Martin,
Now I have played around with delay code, this version has an
exponential back off. The mode for the number of loops was 1 loop which
implys your assumption is correct. The next highest frequency of
occurrence for number of loops was 22, so waiting a very short bit
either works, or doesn't and you have to wait a lot longer.
One idea we been throwing around is to idea is to not call send() for
each metric, but instead, get all the data for one host, and then send
it as one huge. We may run benchmarks on that later and see whats better
in terms of wall clock time.
Ian
/* this function wraps calls to apr_send_socket to handle EAGAIN */
apr_status_t socket_send_full(apr_socket_t *sock, const char *buf,
apr_size_t *len)
{
apr_status_t rv;
int loop = 0;
apr_size_t start_len;
apr_interval_time_t t;
start_len = (*len);
(*len) = start_len;
rv = apr_socket_send( sock, buf, len);
while (loop++ < 33 && APR_STATUS_IS_EAGAIN(rv))
{
t = loop * loop * 100;
apr_sleep(t);
(*len) = start_len;
rv = apr_socket_send( sock, buf, len);
}
return rv;
}
Martin Knoblauch wrote:
Hi Ian,
thanks for updation the patch.
Puuhhh. That behaviour you describe is bad indeed. Seems either Cygwin
or M$ are doing something stupid.
One thought - you are calling apr_socket_send() at a high frequency in
that loop. Have you played with inserting some delay code in the loop?
Maybe waiting a ms or so would increase the chance of success?
Cheers
Martin
--- Ian Cunningham <[EMAIL PROTECTED]> wrote:
Martin,
Non-scientific numbers here for you. Connecting to the tcp port 600
times, print_host_metric() called apr_socket_send() at least 90,624
times. Of those 90,624 times, we got stuck in a EAGAIN while loop
1,190
times. On average that while loop looped 29,116.66 times, with
maximum
of 525,705 loops.
Pretty bad in my opinion. But the workaround... works :/
I have refactored all of the apr_socket_sends to use the workaround.
I
have it error out if it loops more than 750,000 times *shakes head*.
I've posted a patch to the bug that seems to work, it only bombed out
once in 600 tries.
http://bugzilla.ganglia.info/cgi-bin/bugzilla/attachment.cgi?id=27&action=view
Ian
Martin Knoblauch wrote:
Hi Richard,
correct. I was waiting for a comment from Ian on my concerns about
possible endless loops before committing the patch.
Ian: what do you think.

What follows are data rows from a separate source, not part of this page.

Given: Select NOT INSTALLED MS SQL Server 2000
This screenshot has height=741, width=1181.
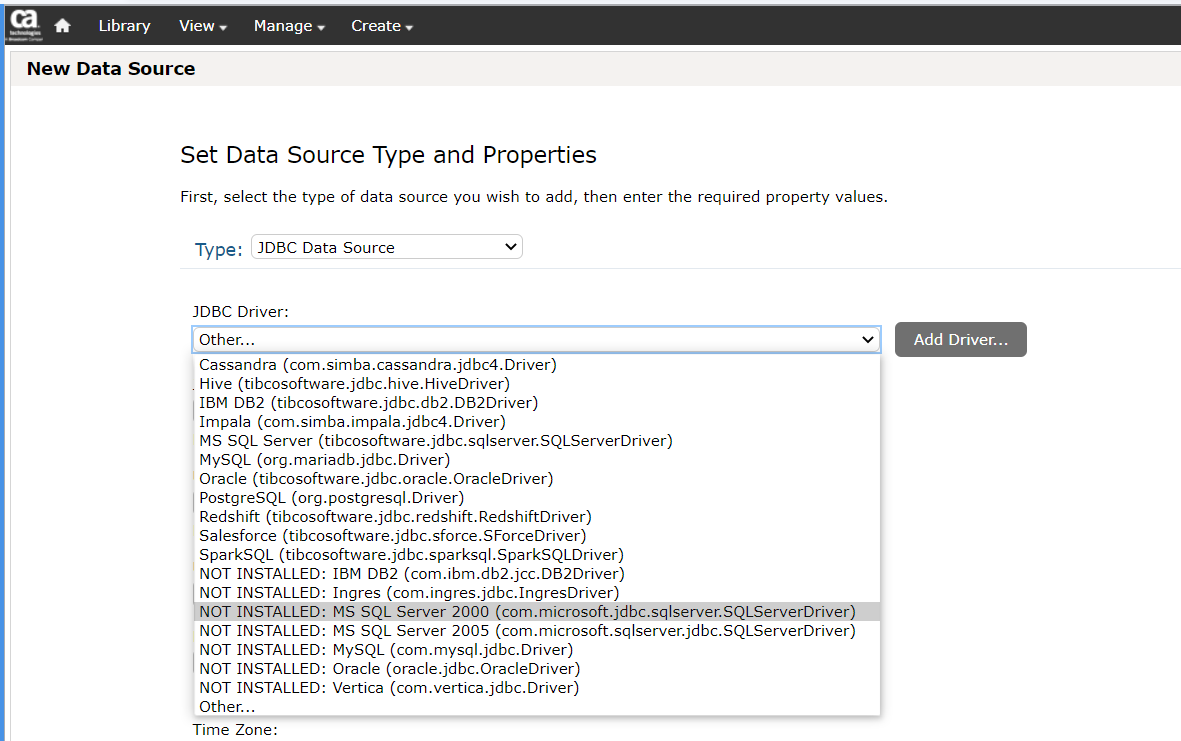Looking at the screenshot, I should (527, 612).
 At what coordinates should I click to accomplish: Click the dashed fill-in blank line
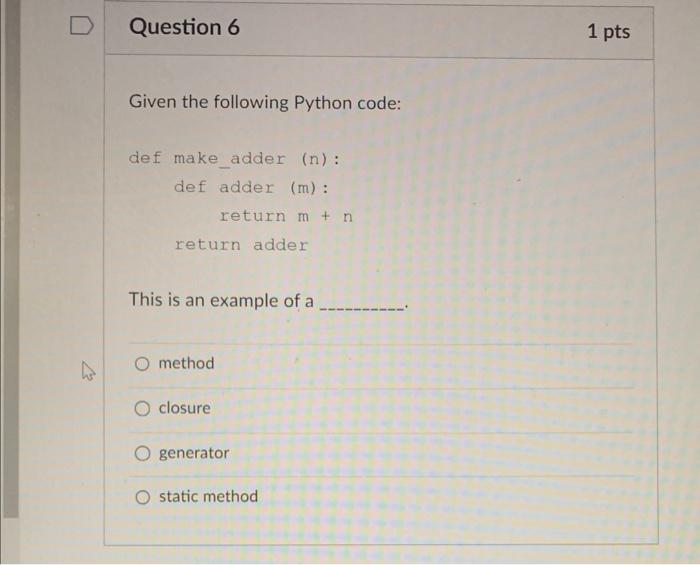[362, 309]
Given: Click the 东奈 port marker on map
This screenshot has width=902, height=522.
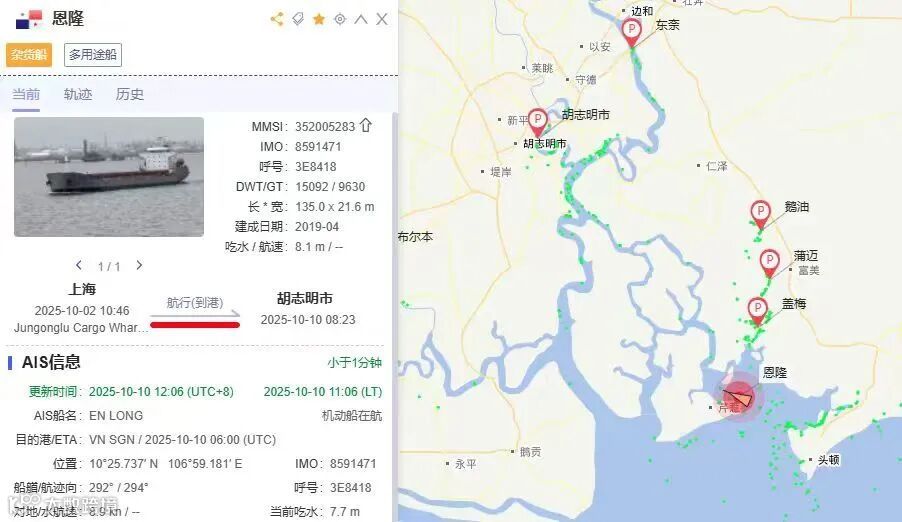Looking at the screenshot, I should pyautogui.click(x=632, y=33).
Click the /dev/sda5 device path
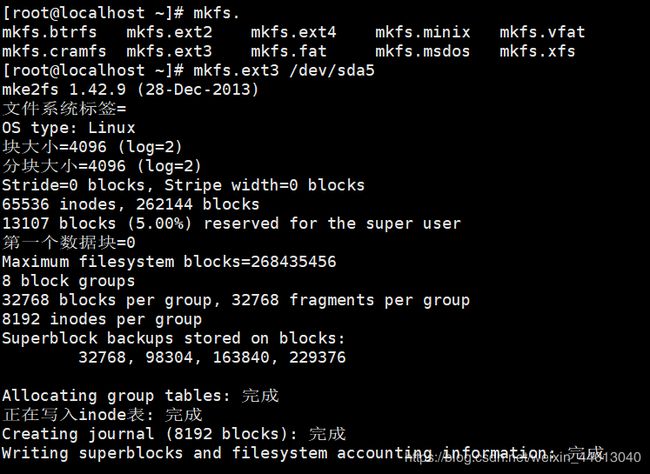The width and height of the screenshot is (650, 474). pyautogui.click(x=332, y=70)
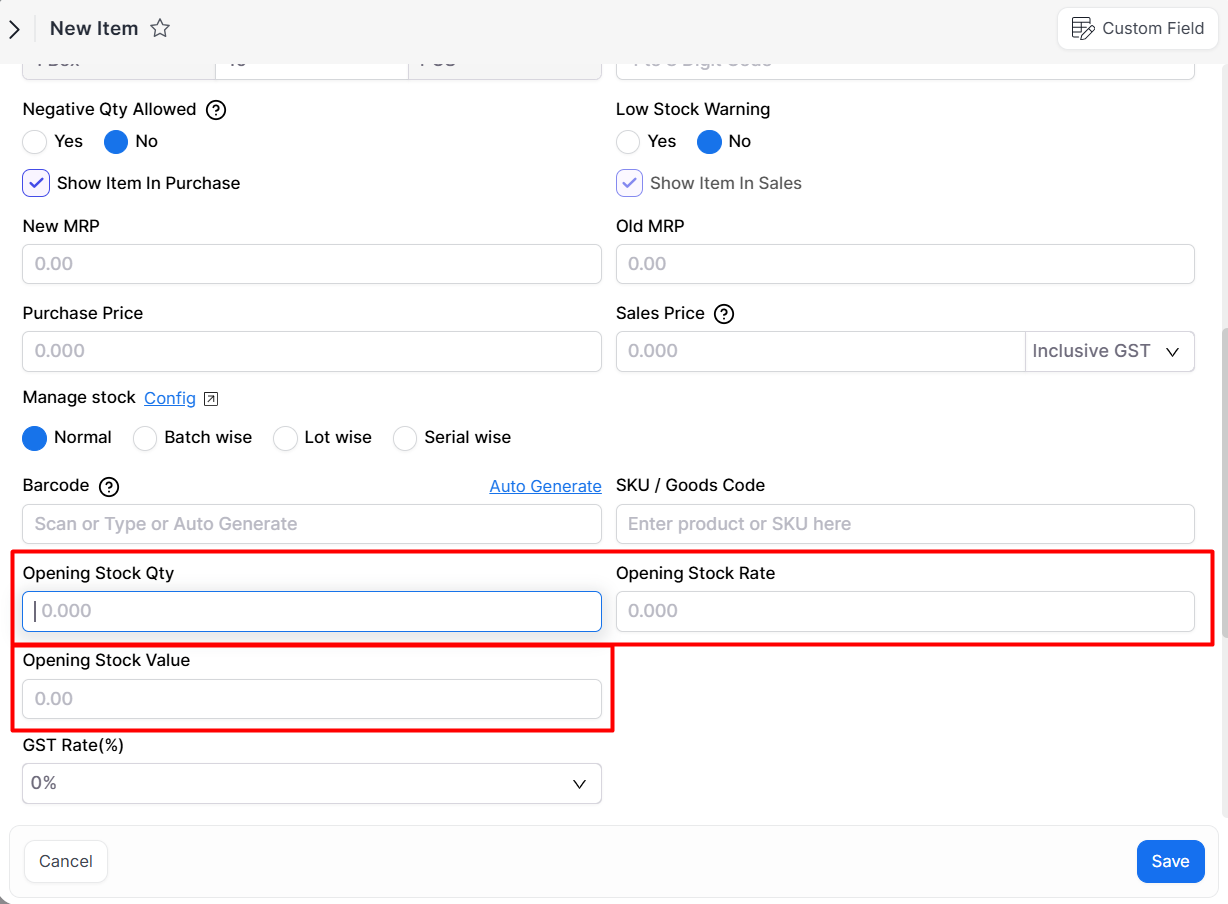Select Yes for Negative Qty Allowed
The image size is (1228, 904).
[x=35, y=142]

Do you have any data how often you iterate
those EAGAIN loops?
Cheers
Martin
--- [EMAIL PROTECTED] wrote:
Gee,
I thought that was fixed with this patch:
http://bugzilla.ganglia.info/cgi-bin/bugzilla/show_bug.cgi?id=50
Actually, looking at 3.0.3 gmond.c, it looks like the patch did not
make
it
into the release - that's a shame.
Even looking at the patch, it looks as if it is a partial fix,
because
while
the patched metric printing is protected like this (gmond.c,
process_tcp_accept_channel):
<snip>
rv = print_host_metric(client, metric, now);
while(rv == EAGAIN)
{
rv = print_host_metric(client, metric, now);
}
if(rv != APR_SUCCESS)
{
goto close_accept_socket;
}
}
</snip>
the gmetric printing in the same function is not protected:
<snip>
/* Send the gmetric info for this particular host */
for(metric_hi = apr_hash_first(client_context, ((Ganglia_host
*)val)->gmetrics);
metric_hi;
metric_hi = apr_hash_next(metric_hi))
{
void *metric;
apr_hash_this(metric_hi, NULL, NULL, &metric);
/* Print each of the metrics from gmetric for this
host...
*/
if(print_host_gmetric(client, metric, now) !=
APR_SUCCESS)
{
goto close_accept_socket;
}
}
It may be best to talk to the original owner of the patch,
I'm not confident to submit a patch myself, although I will try
to submit a bugzill entry.
kind regards,
Richard
-----Original Message-----
From: [EMAIL PROTECTED]
[mailto:[EMAIL PROTECTED] On Behalf
Of
Gilad Raphaelli
Sent: 14 March 2006 18:35
To: ganglia-developers@lists.sourceforge.net
Subject: [Ganglia-developers] RE: First prerelease of ganglia-3.0.3
ready for testing
I have tried the new release 3.0.3.200602231926
without success on FreeBSD 4.11 - the xml is still
truncated when attempting to access the data from a
remote host. Interestingly, this is not the case when
trying from the host running gmond. Based on the
strace, my colleague commented:
Default socket buffer is 64K. It appears that
socket is non-blocking. That last write is failing
(EAGAIN) because the socket buffer is full. The
application is ignoring that fact and shutting down
the socket. Looks to me like an application bug that
just accidentally works on rhel.
Please let me know if you need any more information.
Thank you,
Gil
-----------------------------------------------------
Running an strace on gmond (on the target host) while
trying to retrieve the data shows:
71160 write(10, "<METRIC NAME=\"swap_free\"
VAL=\"41"..., 124) = 124
71160 write(10, "<METRIC NAME=\"bytes_in\"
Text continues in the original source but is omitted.